## Exercise aim
Please return all of the records that follow, exactly as written.

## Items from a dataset
◆ ◆ ◆ ◆

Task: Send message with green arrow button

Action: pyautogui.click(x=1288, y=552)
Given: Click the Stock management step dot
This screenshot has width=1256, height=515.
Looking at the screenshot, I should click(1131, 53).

◆ ◆ ◆ ◆

## Response to the task
Task: Send message with green arrow button

Action: pyautogui.click(x=1288, y=552)
Given: Click the Stock management step dot
This screenshot has width=1256, height=515.
Looking at the screenshot, I should click(1131, 53).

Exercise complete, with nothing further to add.